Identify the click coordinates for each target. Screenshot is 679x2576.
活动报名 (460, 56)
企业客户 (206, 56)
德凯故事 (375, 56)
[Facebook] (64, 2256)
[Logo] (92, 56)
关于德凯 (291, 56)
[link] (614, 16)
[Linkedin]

◆ ◆ ◆

> _What is expected_: Please transcribe the listing in its entirety, exactly.

> _Completed exercise_:
Identify the click coordinates for each target. Screenshot is 679x2576.
活动报名 (460, 56)
企业客户 (206, 56)
德凯故事 (375, 56)
[Facebook] (64, 2256)
[Logo] (92, 56)
关于德凯 (291, 56)
[link] (614, 16)
[Linkedin]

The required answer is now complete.